Observing that about Rs 5,000 crore is spent annually on printing cash alone and even more on managing it, the report said, "The expenditure towards maintaining Unified Payment Interface (UPI) may be much lower and could even curtail the expenditure on cash."
The report further said UPI as a digital payments platform increases efficiency towards tax compliance, and provides overall convenience for public good.
"With the government's vision of no direct or indirect charge on payments using UPI, an appropriate sharing of cost burden by the government and the RBI is called for (with UPI being the simplest alternative to cash in this era of mobile phones)," the report added.
Currently, banks are bearing the cost of UPI transactions.
BHIM-UPI is powered by the National Payments Corporation of India (NPCI) that engineered to make it a giant payment infrastructure of the country.

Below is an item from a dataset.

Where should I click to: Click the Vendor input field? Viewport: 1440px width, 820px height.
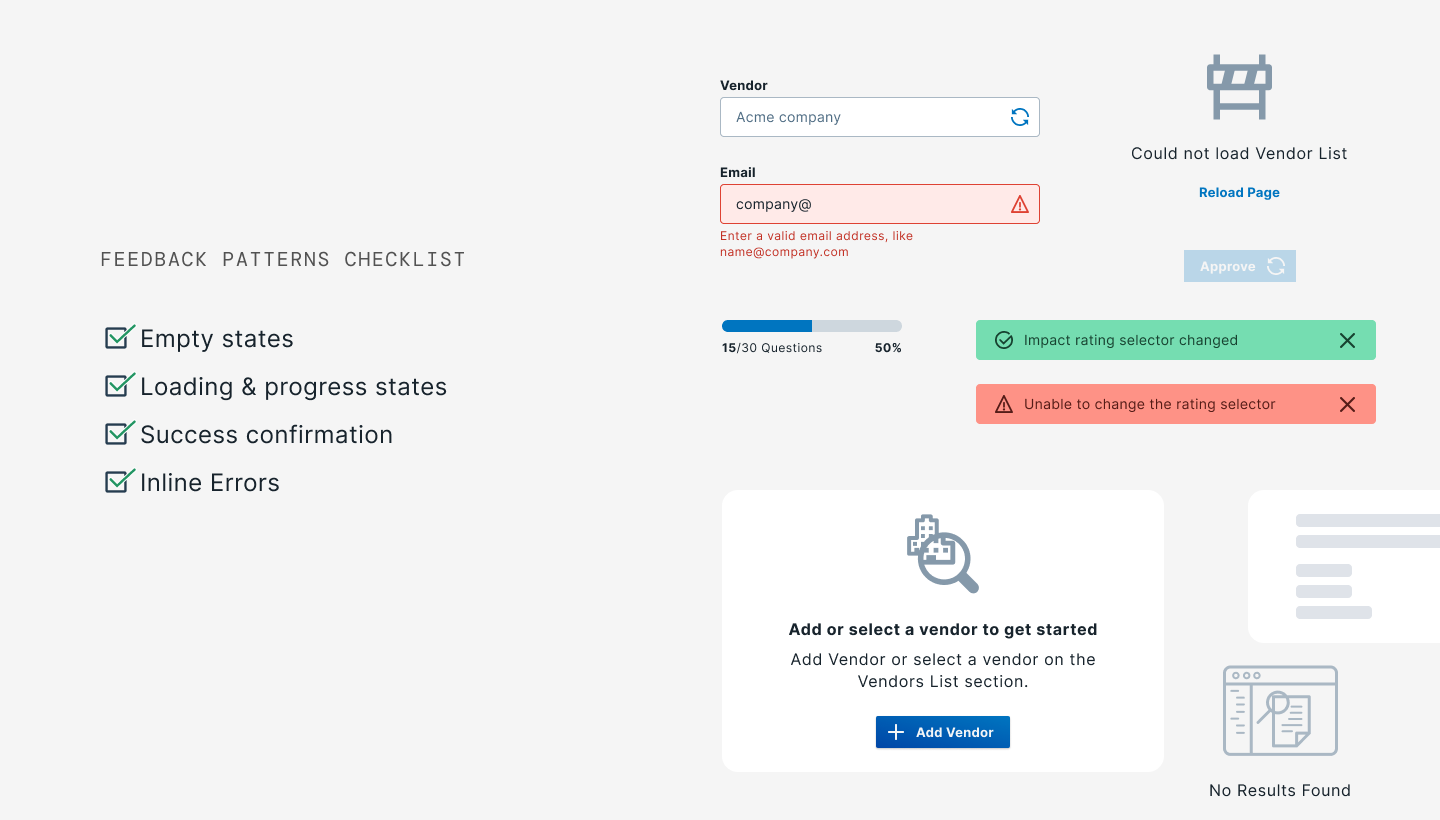click(880, 117)
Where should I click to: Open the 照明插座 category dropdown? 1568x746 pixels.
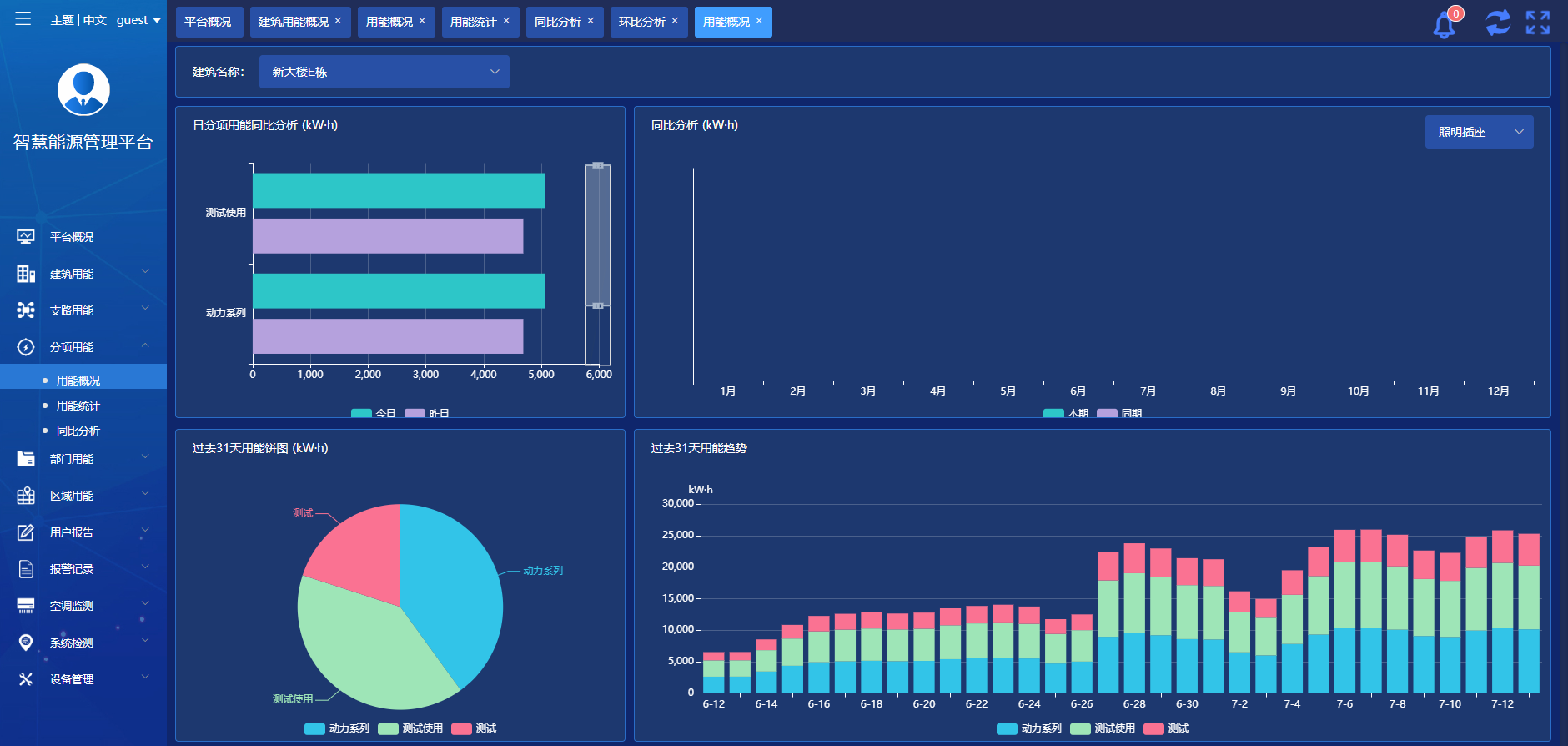1478,132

NPCI has not put any business restrictions onto the banks for P2P (peer-to-peer) payments using BHIM-UPI other than years of moral suasion to keep the charges zero, it said.
In this context, it may be noted that in the approved minutes of a meeting of banks with NPCI dated February 14, 2020, the UPI Steering Committee of NPCI concurred to limit free P2P fund transfer transactions to 20 per month, it said.
"However, we observe that NPCI does not explicitly indicate in the said minutes that the banks charge beyond 20 P2P transactions in a month. Therefore, the decision to charge for UPI transactions is that of banks and not of NPCI," it said.
While UPI is still in its infancy towards replacing cash, given its rapid progress and future potential, it deserves full support from the RBI, it said.
The report also added that just like RBI provisions for the cost of cash in their books of account, it should also provision for bearing the cost associated with managing the UPI infrastructure.
It further said while banks have to contribute their bit for the payment system, it does not mean that the government and the RBI do not have to share the cost burden in endeavour towards furthering the digital payment system of the country.
"With the new law prohibiting banks and system providers to charge users of the prescribed electronic modes of payment, we find a persistent debate on MDR (merchant discount rate), a fee that merchants pay for accepting payments through digital means," it said.
Though it is a fact that card-based merchant payments has worked well internationally on the principle of MDR, there is a need to be a bit careful to apply the same principle for the asset-lite UPI, which has the potential to substitute our day-to-day cash requirements, it said.
For the present, without advocating anything on the MDR front for UPI, it may at most have a relook at the MDR issue surrounding debit cards.